During the recent Dunedin Writers Festival Otago University Press launched the large and handsome A Place To Go On From: The Collected Poems of Iain Lonie, edited by David Howard.  Lonie, who worked in the Classics Department at Otago University, was an internationally respected medical historian, and died in Dunedin in 1988. My cover note for the volume touched briefly on my respect for his work:

I can’t imagine how we could over estimate just how much we owe to David Howard for this superb edition of Iain Lonie’s poems. Just as I, for one, can’t sidestep a certain shame at not realising until now how fine and important a writer Lonie was. He brought to his poetry the precision and clarity and intellectual force of a gifted classical scholar. He was patiently indifferent to passing fashions, with his own more enduring touchstones.
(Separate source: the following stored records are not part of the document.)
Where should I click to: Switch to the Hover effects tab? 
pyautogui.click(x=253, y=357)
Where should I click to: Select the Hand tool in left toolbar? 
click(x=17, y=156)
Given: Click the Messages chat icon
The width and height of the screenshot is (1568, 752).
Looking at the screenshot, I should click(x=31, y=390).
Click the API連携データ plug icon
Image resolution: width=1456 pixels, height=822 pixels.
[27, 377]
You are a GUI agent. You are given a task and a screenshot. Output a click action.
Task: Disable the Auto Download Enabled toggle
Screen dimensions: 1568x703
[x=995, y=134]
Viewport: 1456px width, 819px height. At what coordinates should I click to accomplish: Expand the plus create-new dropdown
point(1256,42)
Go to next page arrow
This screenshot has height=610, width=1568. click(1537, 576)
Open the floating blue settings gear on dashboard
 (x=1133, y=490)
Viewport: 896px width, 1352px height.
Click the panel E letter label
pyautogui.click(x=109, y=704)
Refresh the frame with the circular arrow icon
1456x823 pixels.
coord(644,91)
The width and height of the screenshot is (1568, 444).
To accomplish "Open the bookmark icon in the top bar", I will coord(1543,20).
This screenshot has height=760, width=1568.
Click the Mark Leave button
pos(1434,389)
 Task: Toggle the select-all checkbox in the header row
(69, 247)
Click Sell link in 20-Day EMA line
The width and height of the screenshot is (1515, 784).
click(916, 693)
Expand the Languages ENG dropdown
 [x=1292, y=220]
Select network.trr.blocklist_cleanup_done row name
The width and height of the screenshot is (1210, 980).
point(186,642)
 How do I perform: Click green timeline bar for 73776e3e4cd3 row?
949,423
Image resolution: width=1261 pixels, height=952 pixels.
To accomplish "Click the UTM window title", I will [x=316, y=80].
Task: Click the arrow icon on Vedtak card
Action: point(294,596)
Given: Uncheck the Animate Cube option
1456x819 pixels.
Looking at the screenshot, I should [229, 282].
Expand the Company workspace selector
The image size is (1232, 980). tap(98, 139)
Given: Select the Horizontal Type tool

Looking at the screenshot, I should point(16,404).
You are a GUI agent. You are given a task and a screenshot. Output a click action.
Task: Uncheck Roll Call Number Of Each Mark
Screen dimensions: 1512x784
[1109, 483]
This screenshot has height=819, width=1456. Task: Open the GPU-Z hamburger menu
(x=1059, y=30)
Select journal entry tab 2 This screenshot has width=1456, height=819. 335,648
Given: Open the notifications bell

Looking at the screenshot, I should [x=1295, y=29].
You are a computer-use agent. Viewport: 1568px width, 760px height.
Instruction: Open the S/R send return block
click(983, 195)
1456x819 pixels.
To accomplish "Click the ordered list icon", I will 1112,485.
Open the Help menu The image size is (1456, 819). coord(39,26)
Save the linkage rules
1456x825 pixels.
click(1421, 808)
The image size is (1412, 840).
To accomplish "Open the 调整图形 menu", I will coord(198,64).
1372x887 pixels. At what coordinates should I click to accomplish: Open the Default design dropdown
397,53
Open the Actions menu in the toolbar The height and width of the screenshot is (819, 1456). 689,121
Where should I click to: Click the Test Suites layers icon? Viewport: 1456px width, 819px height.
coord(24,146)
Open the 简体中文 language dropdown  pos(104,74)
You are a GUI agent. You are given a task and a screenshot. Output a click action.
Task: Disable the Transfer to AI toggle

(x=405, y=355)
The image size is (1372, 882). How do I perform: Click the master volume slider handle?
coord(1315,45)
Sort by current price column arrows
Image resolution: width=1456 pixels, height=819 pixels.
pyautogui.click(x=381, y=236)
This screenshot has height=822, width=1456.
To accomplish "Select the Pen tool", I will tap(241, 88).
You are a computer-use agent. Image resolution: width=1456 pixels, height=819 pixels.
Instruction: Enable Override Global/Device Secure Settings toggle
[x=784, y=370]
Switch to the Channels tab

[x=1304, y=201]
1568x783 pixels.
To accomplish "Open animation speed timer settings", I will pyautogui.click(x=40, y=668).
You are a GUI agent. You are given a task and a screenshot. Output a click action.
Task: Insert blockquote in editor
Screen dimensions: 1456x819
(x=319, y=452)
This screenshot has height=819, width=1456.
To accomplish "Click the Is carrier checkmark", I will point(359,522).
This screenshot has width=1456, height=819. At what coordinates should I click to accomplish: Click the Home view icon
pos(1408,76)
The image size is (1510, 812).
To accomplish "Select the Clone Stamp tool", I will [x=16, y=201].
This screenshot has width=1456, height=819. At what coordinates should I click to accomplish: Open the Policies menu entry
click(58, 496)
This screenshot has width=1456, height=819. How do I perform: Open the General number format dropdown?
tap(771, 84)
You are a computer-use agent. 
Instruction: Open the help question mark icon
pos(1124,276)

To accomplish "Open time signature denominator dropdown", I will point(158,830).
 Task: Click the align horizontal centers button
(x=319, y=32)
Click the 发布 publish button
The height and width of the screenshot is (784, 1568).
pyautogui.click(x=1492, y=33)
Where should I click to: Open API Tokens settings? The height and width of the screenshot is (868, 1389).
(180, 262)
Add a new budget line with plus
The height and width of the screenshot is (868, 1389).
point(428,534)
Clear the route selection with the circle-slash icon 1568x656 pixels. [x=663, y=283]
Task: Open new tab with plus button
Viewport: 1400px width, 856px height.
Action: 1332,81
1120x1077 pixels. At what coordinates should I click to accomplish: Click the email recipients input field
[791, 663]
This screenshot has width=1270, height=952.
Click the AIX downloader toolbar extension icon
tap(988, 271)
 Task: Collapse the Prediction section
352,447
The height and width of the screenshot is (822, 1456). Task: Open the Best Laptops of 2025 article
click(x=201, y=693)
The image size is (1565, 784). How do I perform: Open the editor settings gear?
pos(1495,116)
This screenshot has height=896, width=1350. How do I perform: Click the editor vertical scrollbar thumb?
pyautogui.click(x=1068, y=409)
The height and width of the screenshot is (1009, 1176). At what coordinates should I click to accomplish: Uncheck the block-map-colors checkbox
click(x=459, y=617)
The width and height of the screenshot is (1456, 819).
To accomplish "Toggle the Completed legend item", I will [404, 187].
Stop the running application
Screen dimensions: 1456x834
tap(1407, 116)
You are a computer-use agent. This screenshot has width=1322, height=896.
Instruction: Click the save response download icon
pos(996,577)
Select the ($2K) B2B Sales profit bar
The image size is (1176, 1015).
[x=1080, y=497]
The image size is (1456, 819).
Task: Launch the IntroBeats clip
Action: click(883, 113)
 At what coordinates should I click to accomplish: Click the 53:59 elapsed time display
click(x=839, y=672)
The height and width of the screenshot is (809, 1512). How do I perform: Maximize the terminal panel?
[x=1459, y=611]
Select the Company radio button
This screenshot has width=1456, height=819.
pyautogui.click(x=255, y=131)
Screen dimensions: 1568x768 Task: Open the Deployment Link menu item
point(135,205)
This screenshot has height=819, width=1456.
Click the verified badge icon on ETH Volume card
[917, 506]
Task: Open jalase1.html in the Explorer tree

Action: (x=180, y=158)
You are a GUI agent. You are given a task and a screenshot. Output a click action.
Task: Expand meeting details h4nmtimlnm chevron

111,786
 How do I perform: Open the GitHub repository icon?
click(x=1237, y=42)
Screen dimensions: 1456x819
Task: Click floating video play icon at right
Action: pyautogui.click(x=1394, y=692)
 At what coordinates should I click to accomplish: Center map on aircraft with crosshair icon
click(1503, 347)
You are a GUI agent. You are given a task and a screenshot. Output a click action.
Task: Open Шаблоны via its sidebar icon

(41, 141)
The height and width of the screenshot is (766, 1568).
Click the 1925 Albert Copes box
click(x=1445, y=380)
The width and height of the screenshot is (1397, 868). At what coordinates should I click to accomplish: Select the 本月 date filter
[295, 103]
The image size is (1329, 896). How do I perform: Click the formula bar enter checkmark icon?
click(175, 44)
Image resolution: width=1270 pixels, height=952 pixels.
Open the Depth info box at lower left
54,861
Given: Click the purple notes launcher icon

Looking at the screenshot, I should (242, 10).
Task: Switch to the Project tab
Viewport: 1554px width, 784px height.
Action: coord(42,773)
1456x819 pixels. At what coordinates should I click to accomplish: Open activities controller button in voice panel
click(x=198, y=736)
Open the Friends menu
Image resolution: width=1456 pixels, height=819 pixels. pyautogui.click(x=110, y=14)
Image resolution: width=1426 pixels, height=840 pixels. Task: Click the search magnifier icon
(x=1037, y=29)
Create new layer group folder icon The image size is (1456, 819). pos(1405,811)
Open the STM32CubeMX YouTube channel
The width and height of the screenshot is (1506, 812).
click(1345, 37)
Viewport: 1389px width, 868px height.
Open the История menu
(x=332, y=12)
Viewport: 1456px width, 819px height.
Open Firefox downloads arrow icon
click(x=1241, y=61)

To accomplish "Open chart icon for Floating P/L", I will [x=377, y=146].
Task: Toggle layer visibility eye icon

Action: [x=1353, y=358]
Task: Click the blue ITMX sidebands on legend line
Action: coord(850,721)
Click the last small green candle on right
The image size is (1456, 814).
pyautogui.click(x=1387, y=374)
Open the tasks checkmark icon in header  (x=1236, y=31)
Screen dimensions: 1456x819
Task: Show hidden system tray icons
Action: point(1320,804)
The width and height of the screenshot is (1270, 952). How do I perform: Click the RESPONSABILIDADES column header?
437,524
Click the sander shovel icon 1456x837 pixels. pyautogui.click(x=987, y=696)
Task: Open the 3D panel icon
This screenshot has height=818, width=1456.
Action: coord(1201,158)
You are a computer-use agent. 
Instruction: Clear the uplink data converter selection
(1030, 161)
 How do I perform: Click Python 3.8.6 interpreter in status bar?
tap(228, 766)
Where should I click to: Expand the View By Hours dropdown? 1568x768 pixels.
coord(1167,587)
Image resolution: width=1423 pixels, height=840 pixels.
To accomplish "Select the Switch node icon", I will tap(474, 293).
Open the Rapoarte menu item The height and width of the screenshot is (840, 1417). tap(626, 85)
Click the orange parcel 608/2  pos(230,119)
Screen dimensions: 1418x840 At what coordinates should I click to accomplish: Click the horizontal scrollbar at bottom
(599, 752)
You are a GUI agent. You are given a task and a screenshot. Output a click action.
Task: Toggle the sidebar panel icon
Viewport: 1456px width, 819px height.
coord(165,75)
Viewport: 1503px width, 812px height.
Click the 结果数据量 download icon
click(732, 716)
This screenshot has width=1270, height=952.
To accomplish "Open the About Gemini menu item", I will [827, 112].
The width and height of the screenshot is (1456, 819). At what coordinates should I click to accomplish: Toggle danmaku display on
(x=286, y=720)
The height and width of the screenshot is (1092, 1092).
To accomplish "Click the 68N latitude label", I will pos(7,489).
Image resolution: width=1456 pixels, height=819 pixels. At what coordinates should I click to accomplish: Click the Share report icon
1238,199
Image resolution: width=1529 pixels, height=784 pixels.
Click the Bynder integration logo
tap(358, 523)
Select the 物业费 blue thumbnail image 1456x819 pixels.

And in a remarkable fidelity to the tides of his productive but troubled life, he wrote a body of poems on love and grief and the searing currents of remembrance that, in New Zealand writing, stands alone.
There’s so much more to be said about Lonie, and that is sure to be said now that this edition places him back among us. There’s a particular aptness too in my now being able to put a few of his poems on the National Library website. I began this laureate blog a couple of years ago with a poem of Allen Curnow’s, a tribute to the New Zealand poet who matters most to me. So how fitting that I end with the poet whose A Place To Go On From seems to me as significant as any single volume since Curnow’s own selected poems. As good a page as any to sign off on.